[Stored data entries]
-=-=-
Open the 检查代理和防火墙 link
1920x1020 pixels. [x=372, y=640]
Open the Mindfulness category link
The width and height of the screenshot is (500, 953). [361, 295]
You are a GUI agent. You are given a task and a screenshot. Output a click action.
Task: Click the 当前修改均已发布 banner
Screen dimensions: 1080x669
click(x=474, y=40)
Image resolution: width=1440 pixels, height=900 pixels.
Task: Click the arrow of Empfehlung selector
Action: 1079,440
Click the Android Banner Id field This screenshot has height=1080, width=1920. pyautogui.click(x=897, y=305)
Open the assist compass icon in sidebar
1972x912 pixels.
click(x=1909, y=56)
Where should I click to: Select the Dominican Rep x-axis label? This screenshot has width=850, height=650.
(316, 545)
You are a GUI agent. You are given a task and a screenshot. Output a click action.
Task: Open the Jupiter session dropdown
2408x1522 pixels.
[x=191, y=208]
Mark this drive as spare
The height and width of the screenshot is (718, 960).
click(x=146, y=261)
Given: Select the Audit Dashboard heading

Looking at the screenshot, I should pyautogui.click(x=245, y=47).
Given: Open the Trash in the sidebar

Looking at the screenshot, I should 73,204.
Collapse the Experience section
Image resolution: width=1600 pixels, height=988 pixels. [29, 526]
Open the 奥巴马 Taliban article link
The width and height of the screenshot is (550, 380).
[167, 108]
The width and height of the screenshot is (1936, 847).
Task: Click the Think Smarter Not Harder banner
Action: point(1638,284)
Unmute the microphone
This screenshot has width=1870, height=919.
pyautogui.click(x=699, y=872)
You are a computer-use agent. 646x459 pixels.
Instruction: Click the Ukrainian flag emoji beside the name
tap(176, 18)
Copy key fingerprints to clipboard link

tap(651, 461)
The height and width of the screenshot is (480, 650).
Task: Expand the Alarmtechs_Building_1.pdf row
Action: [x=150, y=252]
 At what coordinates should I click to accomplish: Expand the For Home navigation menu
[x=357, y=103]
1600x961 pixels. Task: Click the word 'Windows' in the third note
-=-=-
Your instructions: Copy the stretch from the start of the data through the line containing "pyautogui.click(x=699, y=872)", swapping "Trash" for "Archive" and changing nothing else.

Reply to the exercise:
Open the 检查代理和防火墙 link
1920x1020 pixels. [x=372, y=640]
Open the Mindfulness category link
The width and height of the screenshot is (500, 953). [361, 295]
You are a GUI agent. You are given a task and a screenshot. Output a click action.
Task: Click the 当前修改均已发布 banner
Screen dimensions: 1080x669
click(x=474, y=40)
Image resolution: width=1440 pixels, height=900 pixels.
Task: Click the arrow of Empfehlung selector
Action: 1079,440
Click the Android Banner Id field This screenshot has height=1080, width=1920. pyautogui.click(x=897, y=305)
Open the assist compass icon in sidebar
1972x912 pixels.
click(x=1909, y=56)
Where should I click to: Select the Dominican Rep x-axis label? This screenshot has width=850, height=650.
(316, 545)
You are a GUI agent. You are given a task and a screenshot. Output a click action.
Task: Open the Jupiter session dropdown
2408x1522 pixels.
[x=191, y=208]
Mark this drive as spare
The height and width of the screenshot is (718, 960).
click(x=146, y=261)
Given: Select the Audit Dashboard heading

Looking at the screenshot, I should pyautogui.click(x=245, y=47).
Given: Open the Archive in the sidebar

Looking at the screenshot, I should 73,204.
Collapse the Experience section
Image resolution: width=1600 pixels, height=988 pixels. [29, 526]
Open the 奥巴马 Taliban article link
The width and height of the screenshot is (550, 380).
[167, 108]
The width and height of the screenshot is (1936, 847).
Task: Click the Think Smarter Not Harder banner
Action: point(1638,284)
Unmute the microphone
This screenshot has width=1870, height=919.
pyautogui.click(x=699, y=872)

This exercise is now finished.